Records from a collection:
>> start

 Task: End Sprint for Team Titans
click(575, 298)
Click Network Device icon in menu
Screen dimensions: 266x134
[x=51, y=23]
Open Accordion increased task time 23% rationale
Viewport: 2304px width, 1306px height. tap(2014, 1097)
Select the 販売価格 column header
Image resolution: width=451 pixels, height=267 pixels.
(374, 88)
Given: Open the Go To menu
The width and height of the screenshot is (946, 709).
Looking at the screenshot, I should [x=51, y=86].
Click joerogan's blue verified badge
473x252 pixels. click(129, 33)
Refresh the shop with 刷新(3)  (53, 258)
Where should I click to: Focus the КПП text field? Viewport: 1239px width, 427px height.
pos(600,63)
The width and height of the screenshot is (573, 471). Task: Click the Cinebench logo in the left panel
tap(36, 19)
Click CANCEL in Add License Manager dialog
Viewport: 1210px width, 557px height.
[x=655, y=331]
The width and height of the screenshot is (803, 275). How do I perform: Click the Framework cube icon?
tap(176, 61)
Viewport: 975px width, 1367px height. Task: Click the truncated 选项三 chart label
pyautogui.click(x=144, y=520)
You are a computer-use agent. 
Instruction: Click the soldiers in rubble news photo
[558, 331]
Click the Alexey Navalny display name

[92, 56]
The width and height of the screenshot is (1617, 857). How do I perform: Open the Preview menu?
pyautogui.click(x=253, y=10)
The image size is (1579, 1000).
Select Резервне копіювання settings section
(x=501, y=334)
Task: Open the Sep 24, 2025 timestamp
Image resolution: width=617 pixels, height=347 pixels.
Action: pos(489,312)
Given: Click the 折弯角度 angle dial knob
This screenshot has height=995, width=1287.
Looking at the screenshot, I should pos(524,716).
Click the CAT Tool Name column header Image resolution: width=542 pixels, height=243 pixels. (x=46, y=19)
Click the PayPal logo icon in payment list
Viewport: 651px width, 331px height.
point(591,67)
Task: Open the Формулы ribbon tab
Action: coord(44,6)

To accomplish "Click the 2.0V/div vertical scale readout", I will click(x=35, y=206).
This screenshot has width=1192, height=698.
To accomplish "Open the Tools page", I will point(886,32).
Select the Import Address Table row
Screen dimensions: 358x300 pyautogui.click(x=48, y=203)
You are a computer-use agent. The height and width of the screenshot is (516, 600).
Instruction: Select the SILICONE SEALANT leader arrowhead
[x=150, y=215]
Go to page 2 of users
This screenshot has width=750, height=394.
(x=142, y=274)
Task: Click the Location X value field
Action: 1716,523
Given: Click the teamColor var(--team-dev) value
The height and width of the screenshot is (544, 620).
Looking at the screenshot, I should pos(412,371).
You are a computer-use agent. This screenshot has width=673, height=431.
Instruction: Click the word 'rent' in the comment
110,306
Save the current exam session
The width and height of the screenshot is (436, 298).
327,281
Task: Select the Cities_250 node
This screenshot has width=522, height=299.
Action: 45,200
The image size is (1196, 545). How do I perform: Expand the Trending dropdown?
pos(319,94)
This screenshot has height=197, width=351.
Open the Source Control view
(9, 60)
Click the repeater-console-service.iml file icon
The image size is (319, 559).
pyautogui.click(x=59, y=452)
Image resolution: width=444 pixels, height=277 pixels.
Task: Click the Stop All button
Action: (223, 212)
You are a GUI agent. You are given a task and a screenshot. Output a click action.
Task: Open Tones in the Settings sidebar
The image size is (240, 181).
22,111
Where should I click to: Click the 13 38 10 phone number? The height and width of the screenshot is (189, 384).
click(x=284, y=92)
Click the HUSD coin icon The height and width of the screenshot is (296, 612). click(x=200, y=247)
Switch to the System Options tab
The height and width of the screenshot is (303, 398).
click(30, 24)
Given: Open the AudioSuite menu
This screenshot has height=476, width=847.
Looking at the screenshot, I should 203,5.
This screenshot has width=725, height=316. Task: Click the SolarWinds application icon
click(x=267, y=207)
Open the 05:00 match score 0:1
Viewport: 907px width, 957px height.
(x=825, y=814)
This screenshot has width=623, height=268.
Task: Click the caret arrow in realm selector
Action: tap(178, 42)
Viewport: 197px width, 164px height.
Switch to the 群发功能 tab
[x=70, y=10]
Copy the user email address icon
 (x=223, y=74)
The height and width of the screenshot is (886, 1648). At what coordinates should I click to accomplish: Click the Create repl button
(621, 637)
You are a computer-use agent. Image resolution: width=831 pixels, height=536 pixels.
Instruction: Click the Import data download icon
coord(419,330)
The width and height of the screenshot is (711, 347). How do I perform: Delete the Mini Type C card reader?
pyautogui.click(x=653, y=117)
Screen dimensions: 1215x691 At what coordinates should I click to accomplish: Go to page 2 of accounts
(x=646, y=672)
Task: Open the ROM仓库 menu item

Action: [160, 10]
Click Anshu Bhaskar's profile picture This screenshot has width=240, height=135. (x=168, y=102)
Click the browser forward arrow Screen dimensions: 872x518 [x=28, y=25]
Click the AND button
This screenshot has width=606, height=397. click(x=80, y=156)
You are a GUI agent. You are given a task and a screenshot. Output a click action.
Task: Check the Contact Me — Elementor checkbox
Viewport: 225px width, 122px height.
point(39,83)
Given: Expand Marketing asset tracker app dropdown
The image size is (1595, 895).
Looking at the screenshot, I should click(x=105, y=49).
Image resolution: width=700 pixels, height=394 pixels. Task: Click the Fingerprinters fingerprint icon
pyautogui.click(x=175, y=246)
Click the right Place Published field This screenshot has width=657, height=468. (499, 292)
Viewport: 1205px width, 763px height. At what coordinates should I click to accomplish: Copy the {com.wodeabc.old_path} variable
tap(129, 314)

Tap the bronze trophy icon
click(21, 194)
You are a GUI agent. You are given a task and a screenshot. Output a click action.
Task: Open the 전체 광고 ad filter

>> end

**Task instructions:** Count the lines in the records above that contain the string "will", and reply with only that number.

**Exercise result:** 2